→ EXERCISE INPUT
__________________________________________________

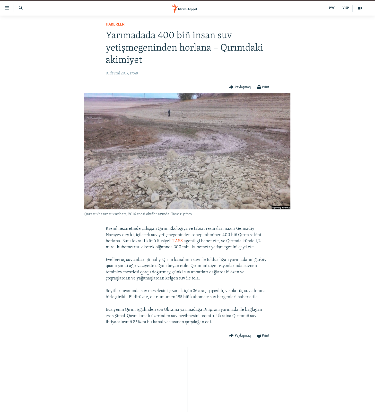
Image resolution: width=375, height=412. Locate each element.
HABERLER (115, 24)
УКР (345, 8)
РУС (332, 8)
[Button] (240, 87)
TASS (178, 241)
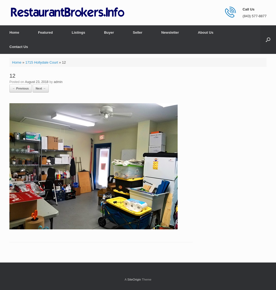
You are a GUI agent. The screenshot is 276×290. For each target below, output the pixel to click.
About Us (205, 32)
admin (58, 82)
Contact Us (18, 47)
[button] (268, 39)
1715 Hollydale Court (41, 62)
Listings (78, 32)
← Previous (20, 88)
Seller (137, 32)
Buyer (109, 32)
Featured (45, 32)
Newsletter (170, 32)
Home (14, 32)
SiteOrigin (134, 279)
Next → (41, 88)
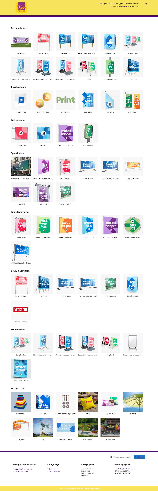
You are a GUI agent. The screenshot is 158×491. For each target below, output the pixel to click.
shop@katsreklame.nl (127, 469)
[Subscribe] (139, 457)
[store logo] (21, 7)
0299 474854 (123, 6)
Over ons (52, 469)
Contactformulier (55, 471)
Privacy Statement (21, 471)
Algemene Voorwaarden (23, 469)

__________________________________________________

→ YOUR TASK
Convert everything from the line containing "[button] (268, 39)" down through the last line of the entries, both included, into a JSON list of strings with one string per line. Leave the picture lines out.

→ SOLUTION BELOW
[
  "[button] (268, 39)",
  "1715 Hollydale Court (41, 62)",
  "Listings (78, 32)",
  "← Previous (20, 88)",
  "Seller (137, 32)",
  "Buyer (109, 32)",
  "Featured (45, 32)",
  "Newsletter (170, 32)",
  "Home (14, 32)",
  "SiteOrigin (134, 279)",
  "Next → (41, 88)",
  "You are a GUI agent. The screenshot is 158×491. For each target below, output the pixel to click.",
  "shop@katsreklame.nl (127, 469)",
  "[Subscribe] (139, 457)",
  "[store logo] (21, 7)",
  "0299 474854 (123, 6)",
  "Over ons (52, 469)",
  "Contactformulier (55, 471)",
  "Privacy Statement (21, 471)",
  "Algemene Voorwaarden (23, 469)"
]